Cette tradition de liberté dans l’unité, d’ordre dans l’indépendance, n’a pas besoin de lois pour se maintenir en Amérique. Le manufacturier est libre d’employer ou de renvoyer son ouvrier, l’ouvrier d’accepter ou de refuser un prix, le capitaliste de faire de son argent tel usage qu’il lui plaît, l’agriculteur et le marchand de capitaliser leurs gains. L’état, la loi, n’interviennent d’aucune manière ; la loi morale, le ressort intime, sont dans les caractères. Pas d’association forcée et théorique, mais une sympathie de fait et d’habitude, un clubbing anglo-saxon, perpétuel, ineffaçable comme les mœurs, qui régit le pays entier, et sans lequel le gouvernement du peuple par lui-même serait chimère : on s’unit partout et librement pour s’entr’aider. C’est si bien un souvenir de race, une tradition germaine et datant de l’époque des Rachimbourgs et du Wittenagemot, que les Irlandais répandus aux États-Unis ont grand’peine à s’y faire ; leurs habitudes de désordre et d’isolement compromettent souvent les destinées de l’Union.
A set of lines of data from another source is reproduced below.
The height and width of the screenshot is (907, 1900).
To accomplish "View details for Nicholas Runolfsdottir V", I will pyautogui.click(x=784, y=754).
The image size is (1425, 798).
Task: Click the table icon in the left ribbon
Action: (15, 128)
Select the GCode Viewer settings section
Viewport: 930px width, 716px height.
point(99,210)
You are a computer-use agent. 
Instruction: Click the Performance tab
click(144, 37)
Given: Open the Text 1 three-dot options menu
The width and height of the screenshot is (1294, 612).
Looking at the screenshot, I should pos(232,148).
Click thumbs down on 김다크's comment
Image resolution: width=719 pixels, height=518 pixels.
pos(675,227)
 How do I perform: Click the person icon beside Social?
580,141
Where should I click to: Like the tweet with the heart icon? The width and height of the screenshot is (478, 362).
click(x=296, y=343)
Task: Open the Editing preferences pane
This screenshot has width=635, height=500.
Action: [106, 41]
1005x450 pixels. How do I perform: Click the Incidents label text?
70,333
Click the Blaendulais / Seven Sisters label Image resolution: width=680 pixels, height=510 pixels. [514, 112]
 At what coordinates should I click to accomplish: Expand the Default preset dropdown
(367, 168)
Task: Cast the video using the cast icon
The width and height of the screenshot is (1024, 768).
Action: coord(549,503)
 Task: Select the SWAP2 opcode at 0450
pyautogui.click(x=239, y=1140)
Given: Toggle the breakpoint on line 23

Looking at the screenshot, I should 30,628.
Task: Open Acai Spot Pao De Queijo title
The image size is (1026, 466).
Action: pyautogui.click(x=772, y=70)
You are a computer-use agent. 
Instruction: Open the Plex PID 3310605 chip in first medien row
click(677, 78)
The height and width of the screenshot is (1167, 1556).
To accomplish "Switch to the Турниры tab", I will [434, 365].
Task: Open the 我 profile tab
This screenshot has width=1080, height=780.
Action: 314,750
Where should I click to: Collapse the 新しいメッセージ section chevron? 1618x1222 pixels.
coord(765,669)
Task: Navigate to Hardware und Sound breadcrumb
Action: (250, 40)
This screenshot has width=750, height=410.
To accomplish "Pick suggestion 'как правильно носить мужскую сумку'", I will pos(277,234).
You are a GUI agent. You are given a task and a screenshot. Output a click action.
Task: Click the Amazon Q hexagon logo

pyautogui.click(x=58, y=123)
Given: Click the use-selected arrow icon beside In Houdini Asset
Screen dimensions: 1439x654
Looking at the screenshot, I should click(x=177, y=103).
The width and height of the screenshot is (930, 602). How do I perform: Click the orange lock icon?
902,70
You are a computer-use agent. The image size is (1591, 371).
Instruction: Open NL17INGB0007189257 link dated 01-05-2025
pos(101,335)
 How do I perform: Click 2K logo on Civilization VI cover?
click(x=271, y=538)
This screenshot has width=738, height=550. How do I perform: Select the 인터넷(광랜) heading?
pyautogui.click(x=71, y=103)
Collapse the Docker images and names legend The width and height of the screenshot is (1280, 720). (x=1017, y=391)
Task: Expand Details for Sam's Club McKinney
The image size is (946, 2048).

Même parmi les demi-sauvages, qui vont, couverts de peaux et armés d’une hache, défricher les régions les plus éloignées du centre, ce sentiment créateur subsiste ; ils s’associent pour créer, jamais pour détruire. Sans cesse ils reproduisent le phénomène de l’Abeille, que l’on retrouve à l’œuvre sur une grande échelle dans les villes civilisées, à Boston, par exemple, cité des puritains.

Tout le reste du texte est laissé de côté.